GPUs have become very popular for speeding up computation especially for machine learning and are supported by libraries like TensorFlow. However, there are also several GPU based databases which could be used for storing time series. These include Kinetica, OmniSci (formally MapD) and a few more academically focused projects. Also very recently Uber open sourced their own GPU database AresDB, which I’m very keen to investigate. If you’ve used GPU databases to store time series I’d love to hear about your experiences.

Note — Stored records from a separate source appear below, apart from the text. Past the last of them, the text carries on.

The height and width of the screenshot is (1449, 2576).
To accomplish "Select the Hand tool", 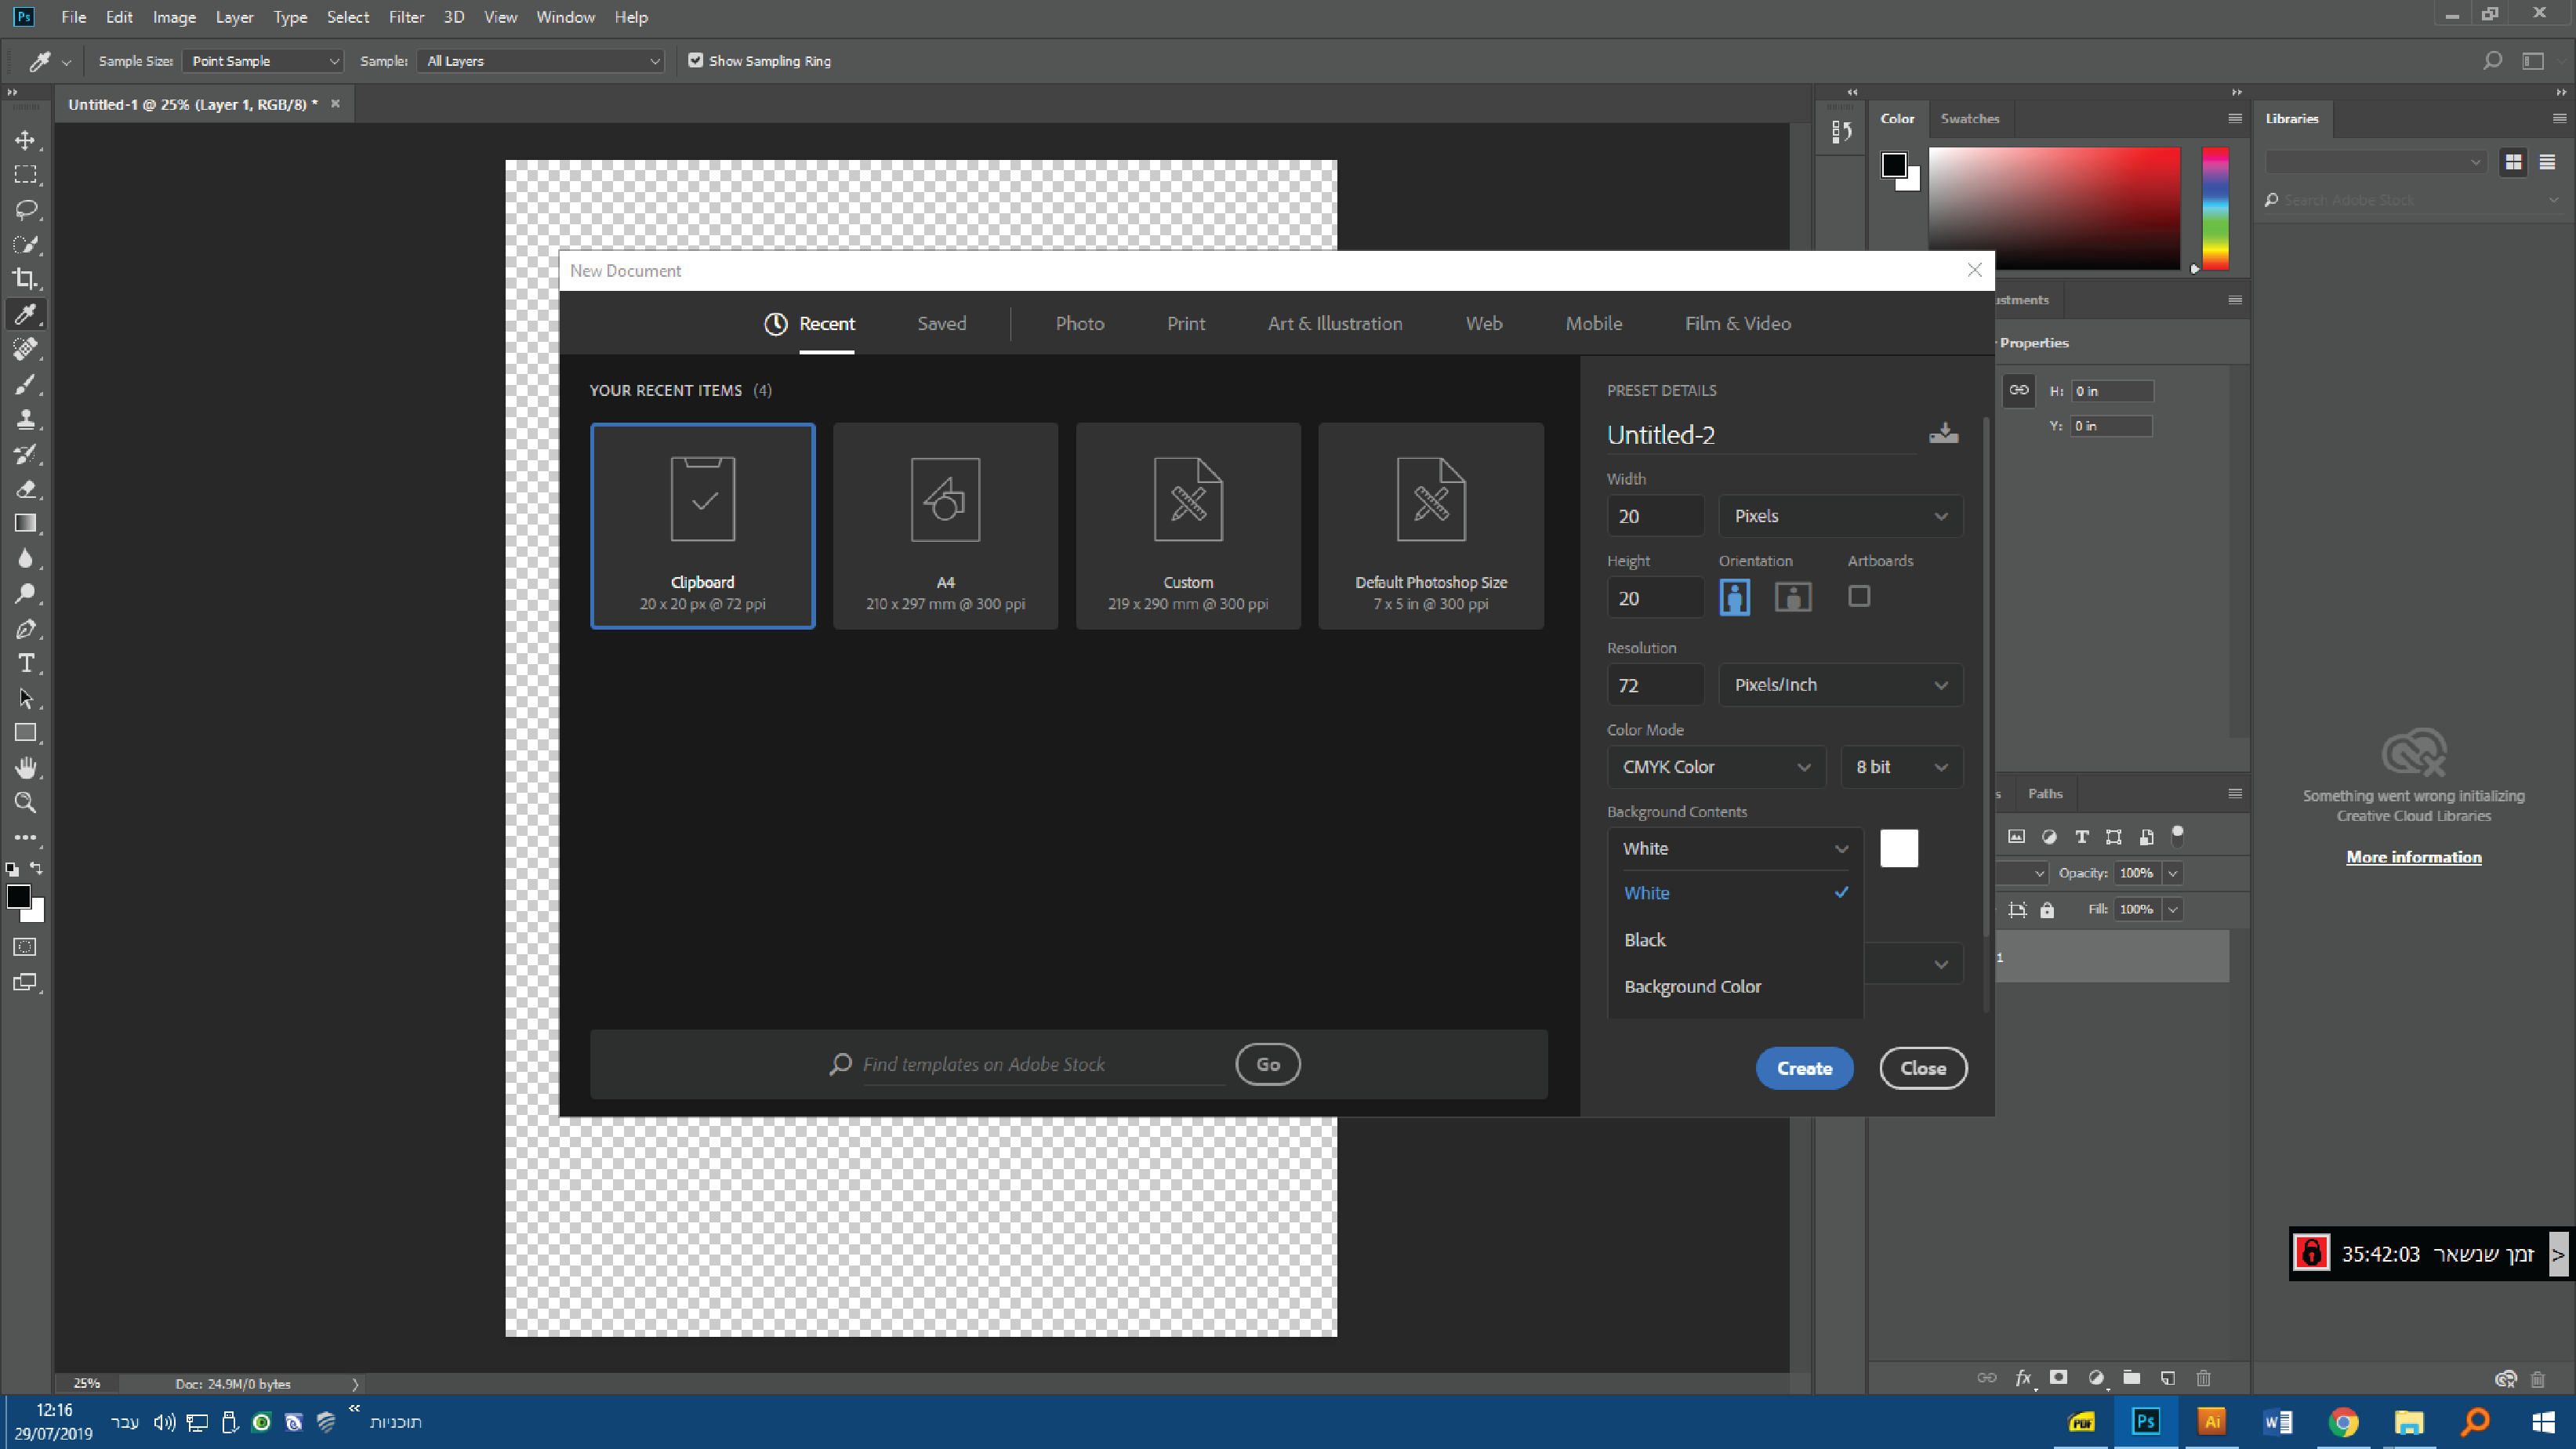I will coord(25,768).
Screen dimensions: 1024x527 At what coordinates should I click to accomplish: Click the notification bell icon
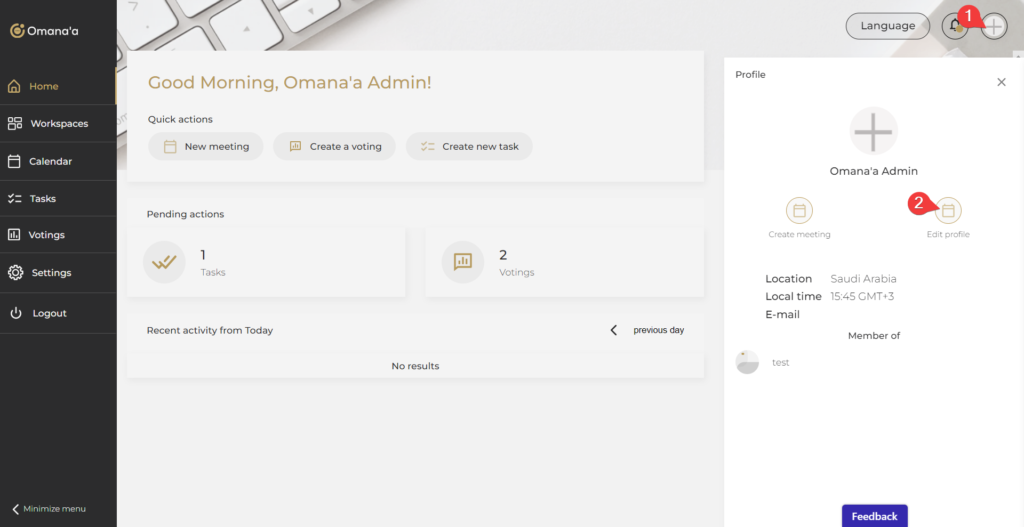click(954, 26)
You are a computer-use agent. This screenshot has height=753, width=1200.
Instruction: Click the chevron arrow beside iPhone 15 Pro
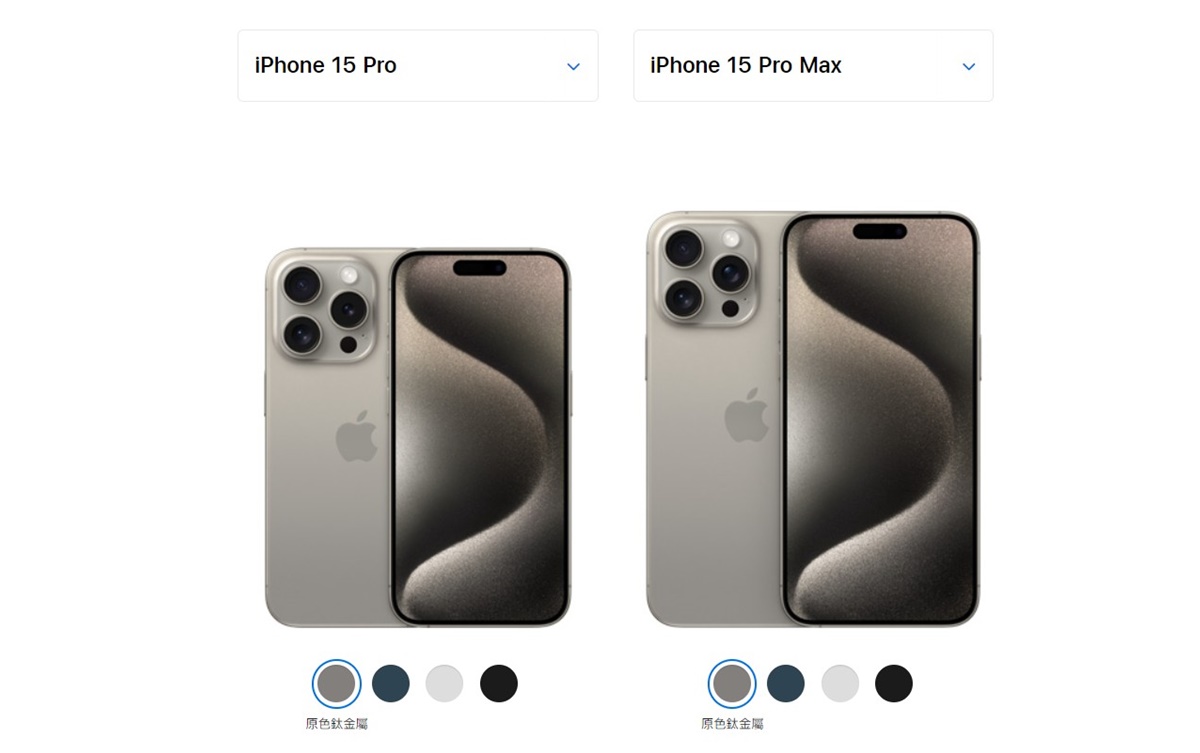pos(573,67)
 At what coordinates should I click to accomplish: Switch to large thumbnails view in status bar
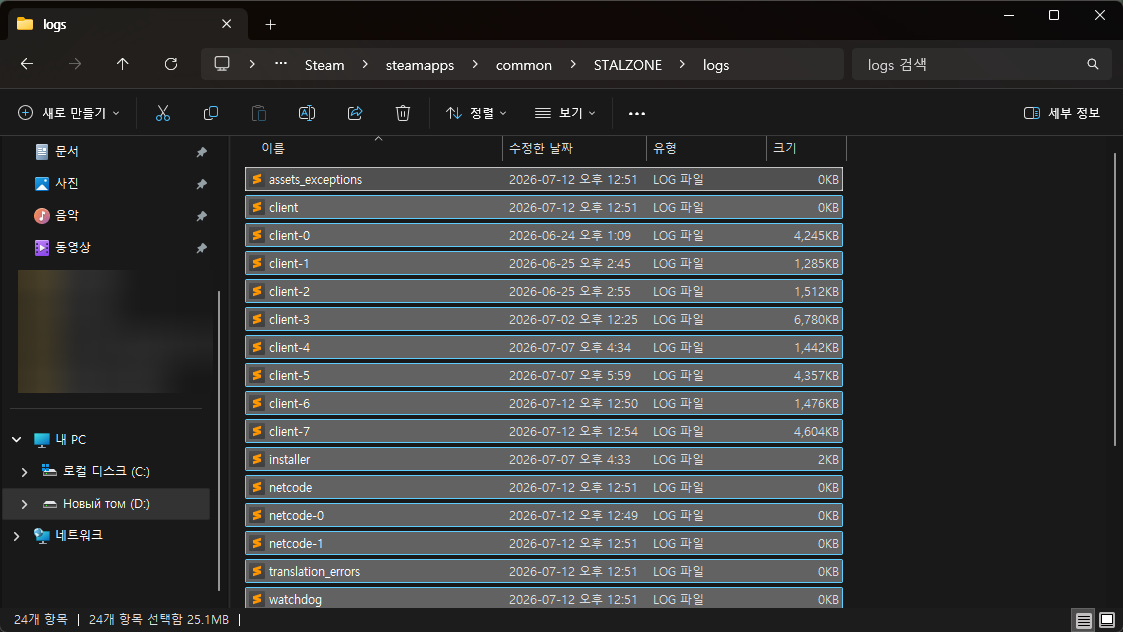click(1107, 620)
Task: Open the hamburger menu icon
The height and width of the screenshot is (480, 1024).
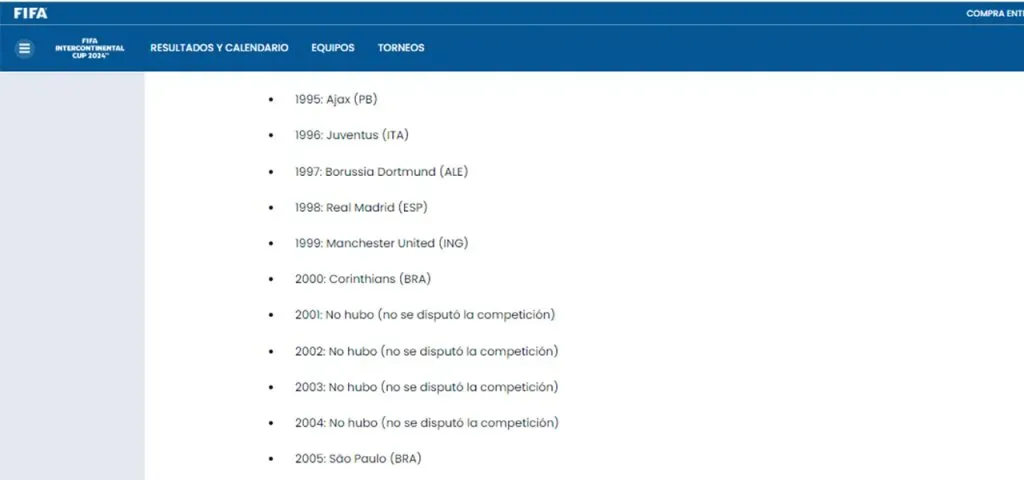Action: [x=25, y=48]
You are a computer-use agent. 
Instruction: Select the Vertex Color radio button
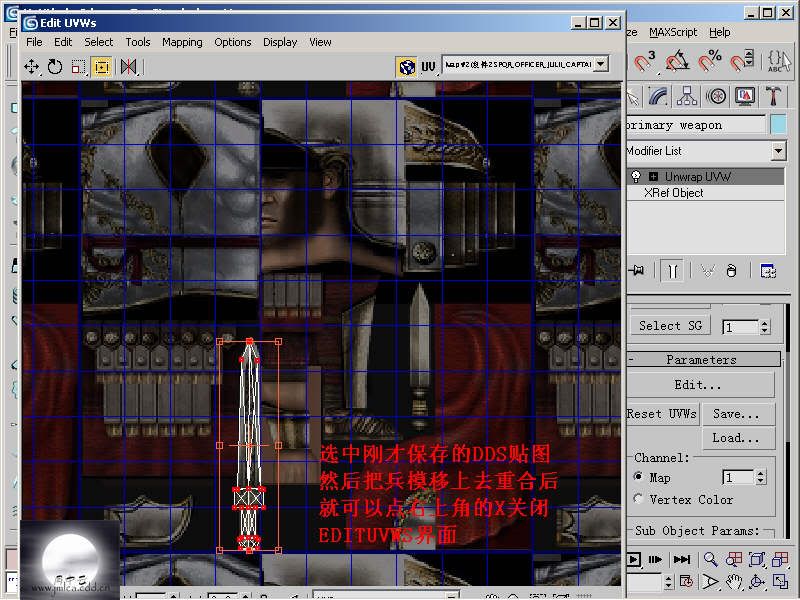click(x=638, y=499)
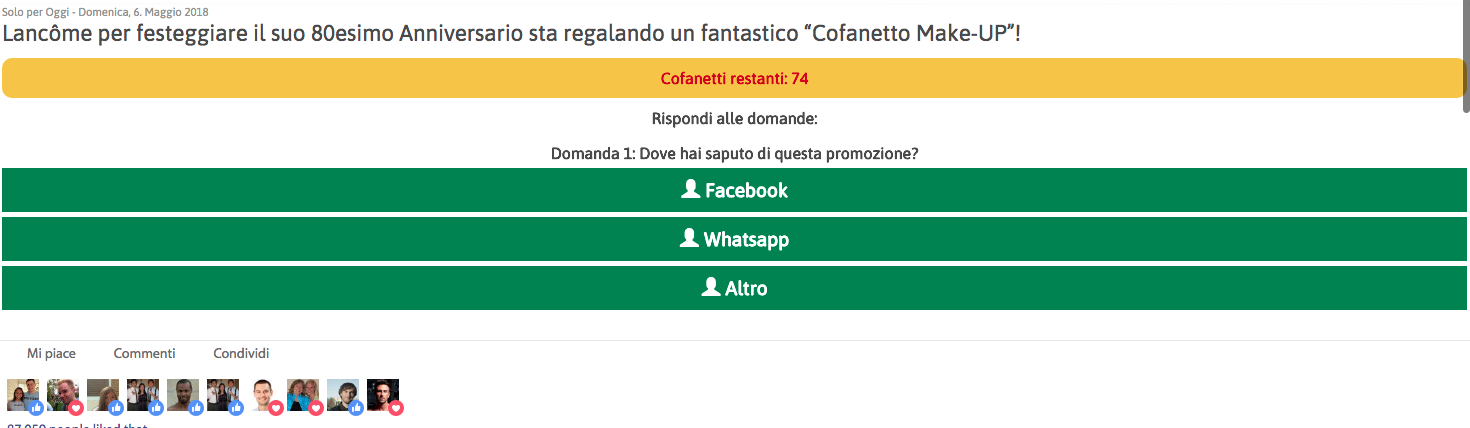Click the like badge on the long-haired man's avatar
Image resolution: width=1470 pixels, height=428 pixels.
pos(356,408)
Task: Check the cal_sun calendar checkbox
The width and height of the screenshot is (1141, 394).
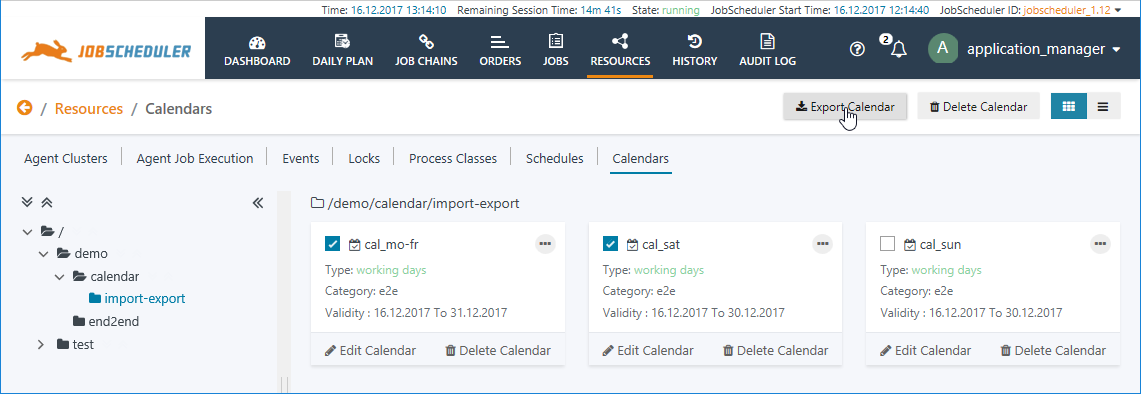Action: (x=887, y=244)
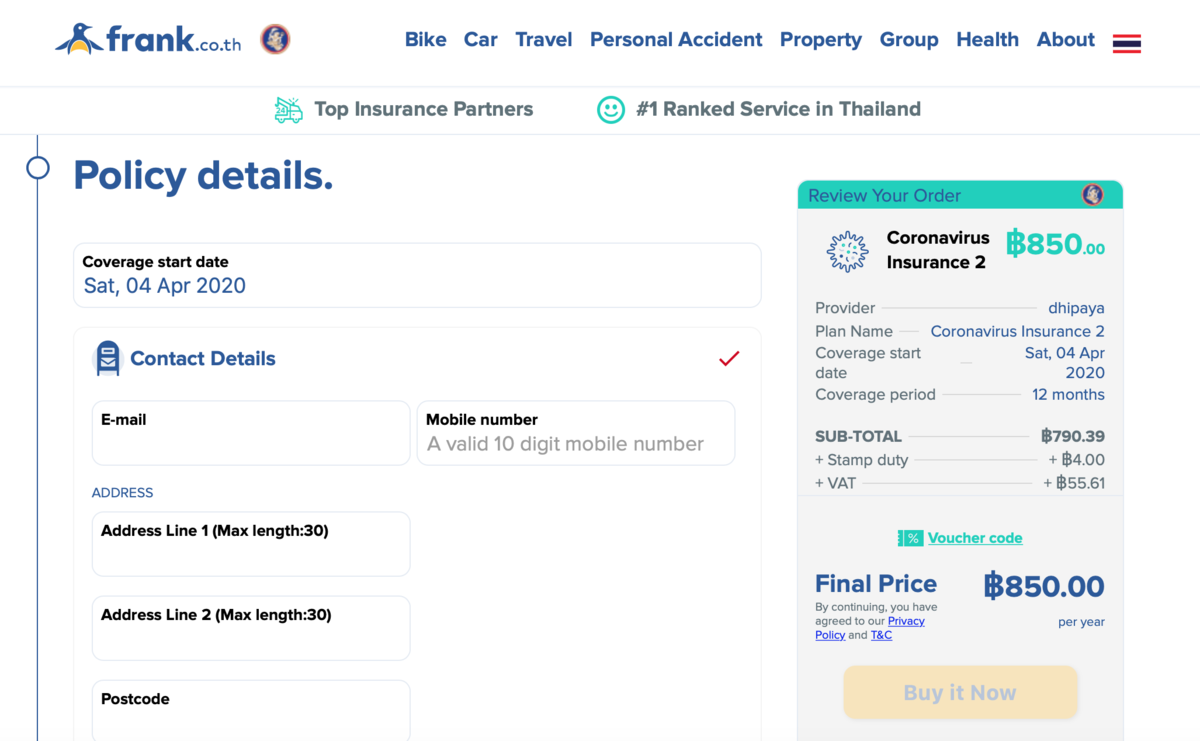Open the Privacy Policy link
The width and height of the screenshot is (1200, 741).
(870, 628)
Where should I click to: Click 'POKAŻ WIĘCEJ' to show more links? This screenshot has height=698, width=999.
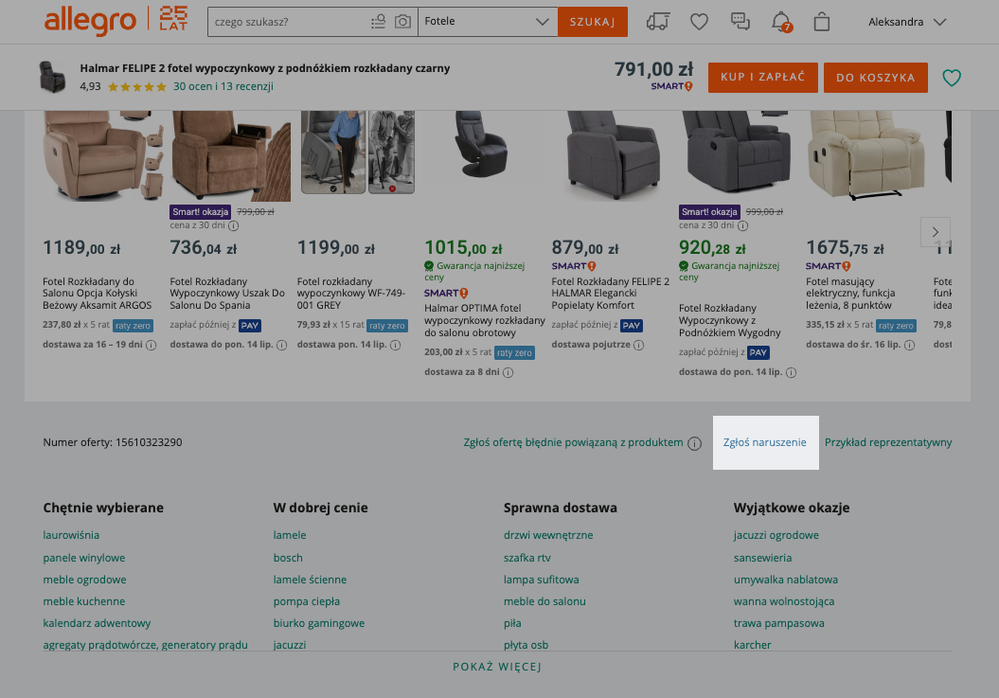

Many of the above databases are available on the cloud in fully managed instances (like MongoDB Atlas). In a fully managed solution, the cloud provider takes care of backing up your database, allocating resources etc. You can of course, create your own database instances locally or on a cloud based Linux box (eg. Amazon EC2), but then you need to manage that too. There are also some databases like Amazon’s DocumentDB (which is compatible with MongoDB), Google’s BigQuery and Amazon Timestream (available soon) which are only available on the cloud. I’ve used BigQuery to store FX tick data and also do some basic computations and it seems fairly easy to use and it scales to massive datasets, but I’m hoping to do more analysis in it in the future. In general, cloud based databases make sense if you are doing all your computation in the cloud (eg. using Amazon EC2 or Google Cloud Compute Engine) and want the data nearby (and don’t want the hassle of managing local servers).
Which database is best for time series is best? I guess it depends on your specific needs. However, hopefully, this article will have given you some ideas about this topic. I’d also love to hear your thoughts on solutions for storing time series. Just make sure you invest in a good fridge!